Research shows that a positive outlook tends to lead to positive emotions, and people who frequently experience and express positive emotions are more resilient, resourceful, socially connected, and more likely to function at optimal levels.
With practice developing your emotional intelligence, you can cultivate the ability to see the positive and the possibility in all situations.
Learned Optimism and Positive Psychology
Martin Seligman, author of Learned Optimism, found that people with a ‘pessimistic explanatory style’ fall into patterns of ‘learned helplessness’ by believing that negative situations are:
Caused by their personal faults (Personalization: “Something is wrong with me”).
Long-lasting and/or unchangeable (Permanence: “I’ll never be good at this”).
All-encompassing and consistent across contexts (Pervasiveness: “This means everything is ruined”).
In contrast, optimists recognize that bad things happen, but they trust their ability to deal with stressful situations, view failures or setbacks as temporary and situation-specific, and believe that bad situations can change for the better.
By noticing when we fall into cognitive distortions, we can learn to adopt a more optimistic explanatory style.
Positive Thinking Is Not Magical Thinking
It’s important to remember that ‘positive thinking’ will not solve all of our problems, and research shows it can actually create more problems.
Struggling to suppress or control your thoughts and feelings may amplify their intensity.
Delusional positive thinking about outcomes can unintentionally make us feel as if we have already accomplished something we have yet to accomplish.
People who use self-affirmations will also use less effective reasoning strategies when presented with information that threatens their affirmations.
Untempered optimism can lead us to persist in situations that are actually dangerous, while ‘realistic pessimism’ may be more realistic and safer.
Some people use spiritual practices or metaphysical beliefs to avoid dealing with painful feelings, unresolved wounds, and developmental needs, which is called ‘spiritual bypassing.’
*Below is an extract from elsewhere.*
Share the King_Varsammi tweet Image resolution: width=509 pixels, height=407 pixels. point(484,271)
So, we need to be mindful not to confuse ‘positive thinking’ with delusional thinking – thinking that ‘everything is going to be okay’ without any effort or discernment on our part. Instead, we can commit to learning from our experiences, showing up to participate fully in our lives, and finding ways that can contribute to improving our situation. And rather than striving for unconditional optimism in all circumstances, we can cultivate a generally optimistic outlook that is tempered by realistic pessimism.
How to Practice
Here are some simple, effective, evidence-based approaches you can take to develop your positive thinking skills:
Mindfulness practice can help you become aware of your internal dialogue and interrupt any repetitive negative thought patterns. It can also train you to return your attention to the present moment, which allows you to focus on what you can control and choose more optimistic ways to reframe your experience.
Acceptance and forgiveness. Acceptance does not mean giving up or giving in. It means allowing and acknowledging the full range of your experience. Once you have processed your feelings, you can authentically let go and move on.
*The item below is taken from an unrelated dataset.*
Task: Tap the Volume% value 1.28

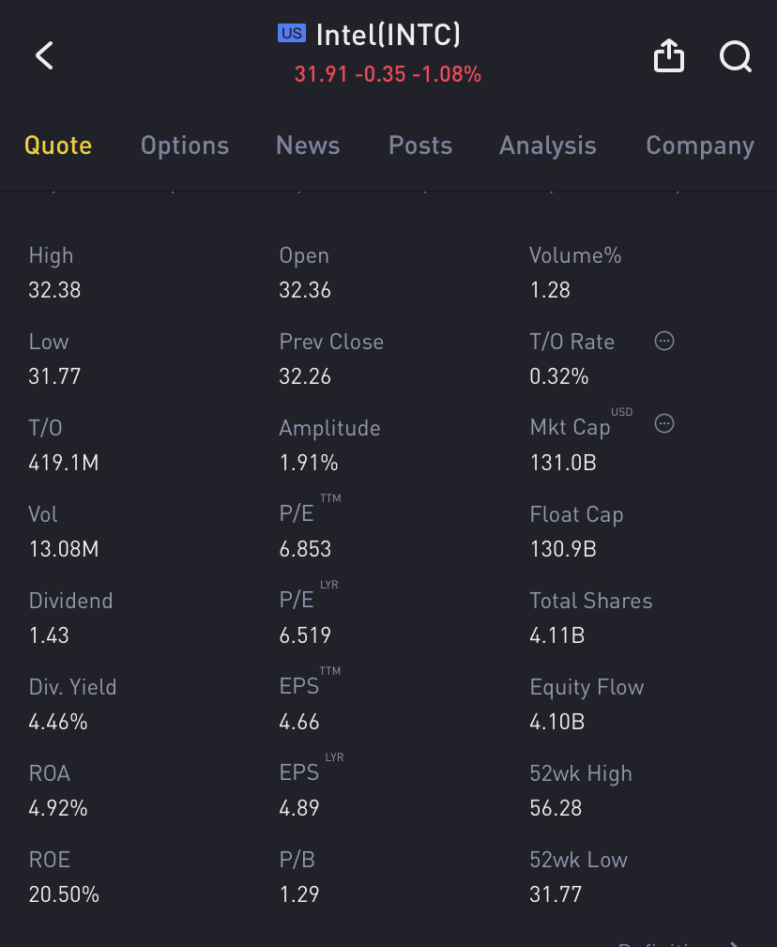Action: tap(550, 290)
Gratitude journaling can help you focus on the good things in your life and feel a sense of appreciation for yourself and others.
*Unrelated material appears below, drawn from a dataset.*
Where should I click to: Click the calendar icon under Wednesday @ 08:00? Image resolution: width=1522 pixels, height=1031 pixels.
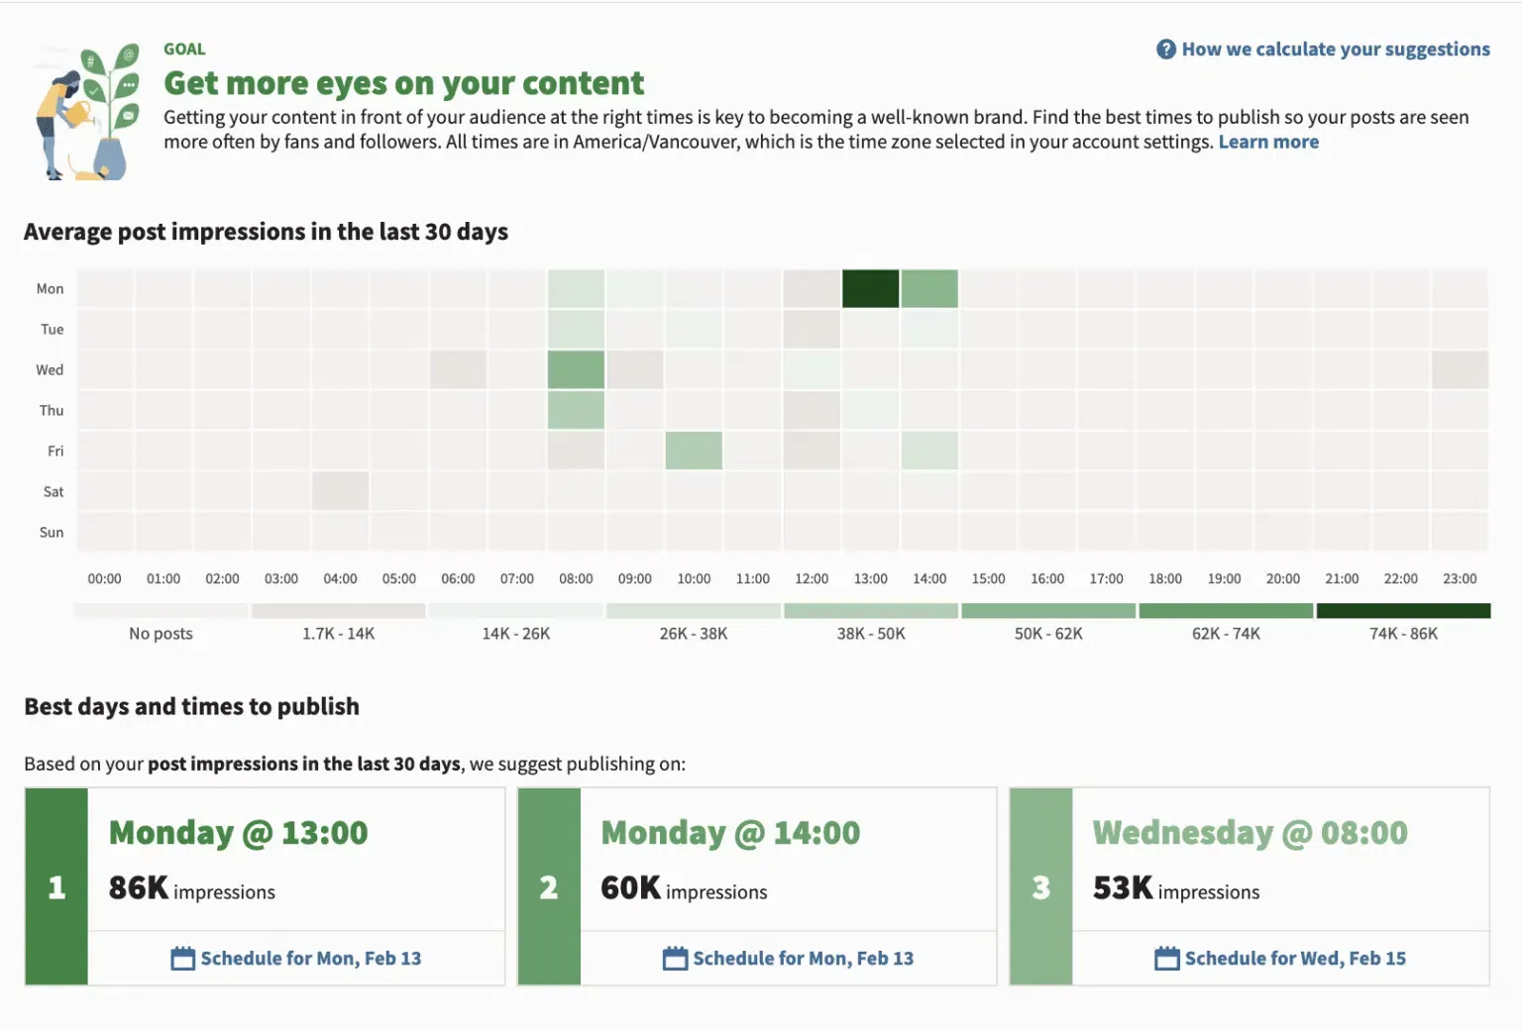1165,958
Positive thinking is an important element of resilience and wellbeing, but don’t beat yourself up for having challenging thoughts or feelings. Instead, remind yourself that life is especially challenging right now, and attend to your experience with curiosity, courage, and compassion. Also, connect with others who can help you reconnect with the good things in your life, and remember that you have the ability to learn, grow, and create positive change.
As we continue to navigate unprecedented uncertainty and disruption, now is the perfect time to remember that we are not alone, that there are people in our lives who love and support us, and that we can ask for the help we need.
 Goleman, D., Boyatzis, R., Davidson, R. J., & Druskat, V. (2017). Positive Outlook: A Primer (Building Blocks of Emotional Intelligence Book 5). More Than Sound, LLC.